The scientists then studied the results using functionals magnetic resonance imagingbehavioral changes and physiological and biochemical changes.
“To investigate the brain-wide network resulting from activation of the preoptic area (POA), we performed fMRI scans and identified multiple regions involved in thermoregulation and interoception,” says Dai.
“This is the first fMRI study to investigate the functional connections across the brain revealed by chemogenetic activation.”
The researchers found that a synthetic drug called clozapine N-oxide (CNO) reliably induced hypothermia in both the anesthetized and awake states in macaques.
However, in anesthetized monkeys, CNO-induced hypothermia caused a drop in core body temperature, preventing external heating.
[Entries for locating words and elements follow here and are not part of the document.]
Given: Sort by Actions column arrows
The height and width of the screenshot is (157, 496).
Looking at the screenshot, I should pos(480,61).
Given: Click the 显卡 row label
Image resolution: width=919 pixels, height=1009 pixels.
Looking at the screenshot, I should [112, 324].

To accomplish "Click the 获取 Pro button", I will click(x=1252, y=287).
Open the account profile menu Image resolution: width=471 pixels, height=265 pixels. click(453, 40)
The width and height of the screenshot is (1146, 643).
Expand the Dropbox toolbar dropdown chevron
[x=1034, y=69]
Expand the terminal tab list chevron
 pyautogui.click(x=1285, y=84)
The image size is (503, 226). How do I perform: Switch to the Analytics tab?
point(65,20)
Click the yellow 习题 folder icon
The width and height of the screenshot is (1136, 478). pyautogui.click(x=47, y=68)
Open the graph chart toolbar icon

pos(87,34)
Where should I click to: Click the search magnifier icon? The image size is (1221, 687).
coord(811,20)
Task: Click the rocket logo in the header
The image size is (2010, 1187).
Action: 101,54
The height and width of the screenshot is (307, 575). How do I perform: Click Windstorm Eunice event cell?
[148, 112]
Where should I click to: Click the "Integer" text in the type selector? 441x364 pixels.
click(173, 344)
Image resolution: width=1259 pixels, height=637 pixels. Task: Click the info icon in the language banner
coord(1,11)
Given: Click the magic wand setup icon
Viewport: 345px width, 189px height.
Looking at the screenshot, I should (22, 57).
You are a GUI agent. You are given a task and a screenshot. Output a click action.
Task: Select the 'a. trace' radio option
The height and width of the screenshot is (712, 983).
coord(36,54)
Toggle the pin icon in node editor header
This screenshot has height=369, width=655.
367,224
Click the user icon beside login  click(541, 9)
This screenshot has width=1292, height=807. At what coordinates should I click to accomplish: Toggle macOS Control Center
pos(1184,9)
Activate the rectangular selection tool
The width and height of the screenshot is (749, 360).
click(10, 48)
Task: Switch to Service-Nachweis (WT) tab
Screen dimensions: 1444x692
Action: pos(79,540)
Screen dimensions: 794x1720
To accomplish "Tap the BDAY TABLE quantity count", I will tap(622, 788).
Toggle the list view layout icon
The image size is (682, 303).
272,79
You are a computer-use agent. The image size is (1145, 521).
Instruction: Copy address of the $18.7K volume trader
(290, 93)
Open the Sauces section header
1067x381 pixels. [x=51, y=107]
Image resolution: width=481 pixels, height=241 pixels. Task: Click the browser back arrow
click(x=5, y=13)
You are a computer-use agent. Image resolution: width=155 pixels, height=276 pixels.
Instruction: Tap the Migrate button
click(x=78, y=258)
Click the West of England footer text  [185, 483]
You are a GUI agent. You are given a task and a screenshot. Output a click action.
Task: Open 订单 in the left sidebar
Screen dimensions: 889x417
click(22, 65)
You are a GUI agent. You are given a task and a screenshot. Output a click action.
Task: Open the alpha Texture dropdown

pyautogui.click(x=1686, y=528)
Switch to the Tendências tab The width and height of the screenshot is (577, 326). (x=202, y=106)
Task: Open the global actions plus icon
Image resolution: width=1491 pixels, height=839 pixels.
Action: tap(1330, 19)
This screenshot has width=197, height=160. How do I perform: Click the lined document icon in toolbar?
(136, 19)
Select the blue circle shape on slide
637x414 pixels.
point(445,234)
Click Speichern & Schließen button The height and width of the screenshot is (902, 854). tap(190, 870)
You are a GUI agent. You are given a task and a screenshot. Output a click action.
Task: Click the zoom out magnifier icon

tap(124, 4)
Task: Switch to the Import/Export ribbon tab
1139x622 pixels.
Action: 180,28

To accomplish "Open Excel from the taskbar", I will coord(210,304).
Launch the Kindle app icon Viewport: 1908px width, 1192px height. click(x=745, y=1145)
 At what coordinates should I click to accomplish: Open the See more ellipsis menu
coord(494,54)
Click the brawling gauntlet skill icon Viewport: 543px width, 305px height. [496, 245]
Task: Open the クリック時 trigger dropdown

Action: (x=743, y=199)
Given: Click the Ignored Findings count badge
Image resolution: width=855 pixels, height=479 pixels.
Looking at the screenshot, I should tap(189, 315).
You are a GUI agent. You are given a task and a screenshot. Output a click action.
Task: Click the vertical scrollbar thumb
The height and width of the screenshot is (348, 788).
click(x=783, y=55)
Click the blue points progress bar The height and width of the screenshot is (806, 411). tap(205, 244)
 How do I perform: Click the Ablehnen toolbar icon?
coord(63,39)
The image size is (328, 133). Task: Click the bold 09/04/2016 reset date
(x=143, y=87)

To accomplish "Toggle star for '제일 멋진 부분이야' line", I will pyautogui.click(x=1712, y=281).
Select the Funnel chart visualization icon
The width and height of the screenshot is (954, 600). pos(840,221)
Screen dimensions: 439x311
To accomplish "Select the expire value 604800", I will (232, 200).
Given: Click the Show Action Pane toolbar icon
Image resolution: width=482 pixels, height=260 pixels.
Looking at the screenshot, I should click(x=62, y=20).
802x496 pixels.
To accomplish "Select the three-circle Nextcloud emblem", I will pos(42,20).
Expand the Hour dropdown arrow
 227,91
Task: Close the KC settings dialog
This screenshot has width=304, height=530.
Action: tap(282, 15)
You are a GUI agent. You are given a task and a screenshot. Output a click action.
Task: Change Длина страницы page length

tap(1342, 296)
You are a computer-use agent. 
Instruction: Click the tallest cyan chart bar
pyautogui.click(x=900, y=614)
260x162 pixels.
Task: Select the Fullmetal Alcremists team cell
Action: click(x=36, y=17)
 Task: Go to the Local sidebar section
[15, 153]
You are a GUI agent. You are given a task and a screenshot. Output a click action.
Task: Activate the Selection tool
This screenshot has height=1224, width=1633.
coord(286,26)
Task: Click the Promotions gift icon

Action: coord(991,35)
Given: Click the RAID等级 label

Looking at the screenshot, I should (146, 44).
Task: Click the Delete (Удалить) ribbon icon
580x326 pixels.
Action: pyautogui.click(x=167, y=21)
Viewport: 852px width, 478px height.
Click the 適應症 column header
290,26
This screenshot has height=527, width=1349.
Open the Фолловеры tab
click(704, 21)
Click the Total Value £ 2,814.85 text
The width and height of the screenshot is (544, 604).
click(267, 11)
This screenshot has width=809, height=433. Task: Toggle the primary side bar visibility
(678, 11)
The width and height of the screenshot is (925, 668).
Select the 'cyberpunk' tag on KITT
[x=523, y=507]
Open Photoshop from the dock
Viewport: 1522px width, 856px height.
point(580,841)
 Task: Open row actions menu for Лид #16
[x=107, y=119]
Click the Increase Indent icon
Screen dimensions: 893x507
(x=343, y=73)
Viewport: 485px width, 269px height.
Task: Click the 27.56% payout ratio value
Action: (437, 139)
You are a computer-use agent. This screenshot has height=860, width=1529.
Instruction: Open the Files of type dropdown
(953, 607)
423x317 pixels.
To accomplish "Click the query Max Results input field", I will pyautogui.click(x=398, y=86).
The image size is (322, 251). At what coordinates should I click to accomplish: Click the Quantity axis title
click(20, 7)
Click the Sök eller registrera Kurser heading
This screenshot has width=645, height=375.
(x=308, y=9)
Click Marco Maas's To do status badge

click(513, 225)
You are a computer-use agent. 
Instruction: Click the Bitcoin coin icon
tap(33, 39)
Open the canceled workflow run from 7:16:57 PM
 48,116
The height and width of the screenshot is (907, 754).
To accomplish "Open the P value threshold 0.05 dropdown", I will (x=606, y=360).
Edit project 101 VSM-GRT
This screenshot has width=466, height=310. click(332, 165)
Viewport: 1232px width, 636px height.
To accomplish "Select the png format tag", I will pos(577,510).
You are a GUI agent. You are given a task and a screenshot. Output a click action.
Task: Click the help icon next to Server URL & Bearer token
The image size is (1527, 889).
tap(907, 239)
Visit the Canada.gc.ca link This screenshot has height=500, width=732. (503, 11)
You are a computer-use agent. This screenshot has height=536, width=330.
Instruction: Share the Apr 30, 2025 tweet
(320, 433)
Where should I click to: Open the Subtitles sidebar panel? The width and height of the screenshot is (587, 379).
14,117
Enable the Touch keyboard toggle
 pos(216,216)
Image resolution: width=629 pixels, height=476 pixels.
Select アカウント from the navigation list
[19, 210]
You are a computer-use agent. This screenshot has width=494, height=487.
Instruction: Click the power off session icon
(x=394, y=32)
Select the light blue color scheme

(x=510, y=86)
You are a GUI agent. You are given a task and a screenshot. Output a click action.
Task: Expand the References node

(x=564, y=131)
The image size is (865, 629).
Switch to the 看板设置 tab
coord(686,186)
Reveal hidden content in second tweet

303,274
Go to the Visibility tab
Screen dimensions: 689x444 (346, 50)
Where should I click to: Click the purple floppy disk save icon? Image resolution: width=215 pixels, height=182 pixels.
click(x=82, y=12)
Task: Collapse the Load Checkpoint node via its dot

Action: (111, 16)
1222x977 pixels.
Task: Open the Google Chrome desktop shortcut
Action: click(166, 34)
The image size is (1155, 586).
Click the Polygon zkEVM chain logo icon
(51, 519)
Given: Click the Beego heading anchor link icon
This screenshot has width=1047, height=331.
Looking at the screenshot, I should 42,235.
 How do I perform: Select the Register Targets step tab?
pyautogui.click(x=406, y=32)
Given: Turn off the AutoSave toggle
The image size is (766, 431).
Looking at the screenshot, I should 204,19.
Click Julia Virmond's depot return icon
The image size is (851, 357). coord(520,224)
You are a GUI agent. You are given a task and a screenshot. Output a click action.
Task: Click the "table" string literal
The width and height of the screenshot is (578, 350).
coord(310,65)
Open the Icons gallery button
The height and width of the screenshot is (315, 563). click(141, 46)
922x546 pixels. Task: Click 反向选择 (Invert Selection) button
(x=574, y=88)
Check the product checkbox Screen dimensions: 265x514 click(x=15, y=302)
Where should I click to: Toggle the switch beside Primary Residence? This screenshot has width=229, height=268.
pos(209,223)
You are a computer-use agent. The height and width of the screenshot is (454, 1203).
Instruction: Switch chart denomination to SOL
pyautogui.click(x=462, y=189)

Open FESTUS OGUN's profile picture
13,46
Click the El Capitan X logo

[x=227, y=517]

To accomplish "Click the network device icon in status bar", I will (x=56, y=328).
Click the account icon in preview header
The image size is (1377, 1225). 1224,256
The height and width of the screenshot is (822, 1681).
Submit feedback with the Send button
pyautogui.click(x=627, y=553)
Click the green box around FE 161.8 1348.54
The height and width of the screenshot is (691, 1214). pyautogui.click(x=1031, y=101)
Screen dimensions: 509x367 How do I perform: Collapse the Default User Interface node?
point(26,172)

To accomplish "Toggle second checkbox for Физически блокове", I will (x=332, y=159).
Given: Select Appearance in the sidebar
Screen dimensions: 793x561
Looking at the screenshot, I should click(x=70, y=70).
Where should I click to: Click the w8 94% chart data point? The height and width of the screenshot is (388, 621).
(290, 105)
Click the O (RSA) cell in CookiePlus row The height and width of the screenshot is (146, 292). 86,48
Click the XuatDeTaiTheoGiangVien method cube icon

The researchers say this demonstrates the critical role POA neurons play in thermoregulation in primates.
The researchers recorded behavioral changes in the awake monkeys and compared them to those of mice with induced hypothermia. Normally, mice become less active and their heart rate lowers in an attempt to conserve heat.
The monkeys, on the other hand, showed an increase in heart rate and activity level and also began to tremble. This suggests that thermoregulation in primates is more complex than in mice; hibernation in humans (if it can be done at all) will have to be taken into account.
“This work provides the first successful demonstration of hypothermia in a primate based on targeted neural manipulation,” says Wang.
“With the growing passion for human spaceflight, this hypothermic monkey model is a milestone on the long road to artificial hibernation.”
The research was published in Innovation.